Dzisiejsza data:

KAPLICA TRÓJCY ŚWIĘTEJ NA ZAMKU

Wzgórze Zamkowe

           Kaplica Św. Trójcy zwana kaplicą zamkową jest jednym z najcenniejszych zabytków sztuki średniowiecznej w Polsce i Europie. O unikalności tego obiektu decydują freski rusko -bizantyńskie, ufundowane przez Władysława Jagiełłę. Według Jana Długosza, król był zwolennikiem sztuki wschodniej i w tym stylu polecił udekorować też kilka innych kościołów w Polsce. Kaplica zamkowa w Lublinie jest najlepiej zachowanym obiektem wśród fundacji Jagiełły, który w Lublinie często się zatrzymywał, podróżując pomiędzy Krakowem a Litwą.

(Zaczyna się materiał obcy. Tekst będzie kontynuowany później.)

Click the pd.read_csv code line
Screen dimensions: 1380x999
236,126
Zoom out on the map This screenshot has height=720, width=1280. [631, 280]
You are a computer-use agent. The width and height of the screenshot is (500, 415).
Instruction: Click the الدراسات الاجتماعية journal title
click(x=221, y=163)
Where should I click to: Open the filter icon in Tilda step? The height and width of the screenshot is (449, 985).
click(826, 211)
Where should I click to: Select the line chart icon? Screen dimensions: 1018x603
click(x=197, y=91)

             Pierwsze informacje na temat kaplicy pochodzą z 1326 i wskazują jako jej prebendarza niejakiego Wincentego, nie określają jednak czasu powstania samego budynku. Przypuszcza się, że na wzgórzu zamkowym mogła wcześniej istnieć drewniana kaplica, wzniesiona razem innymi zabudowaniami jeszcze w XIII wieku, kiedy to Lublin był stolicą prowincji lubelskiej, a w zachowanych dokumentach widnieją informacje na temat lubelskich archidiakonów i kasztelanów.

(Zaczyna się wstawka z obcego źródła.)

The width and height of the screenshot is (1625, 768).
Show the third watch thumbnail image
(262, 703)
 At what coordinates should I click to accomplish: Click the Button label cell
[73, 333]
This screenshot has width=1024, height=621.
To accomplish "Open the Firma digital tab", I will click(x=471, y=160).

            Kaplica została wzniesiona w XIV wieku z fundacji Kazimierza Wielkiego. W 1497 powołano mansjonarzy, którzy zobowiązani byli do odprawiania nabożeństw według ustalonego porządku, sprawowania opieki nad budynkiem oraz stałego zamieszkania przy zamku. W tym celu wzniesiono dwukondygnacyjny dom mansjonarski przy południowej ścianie kaplicy.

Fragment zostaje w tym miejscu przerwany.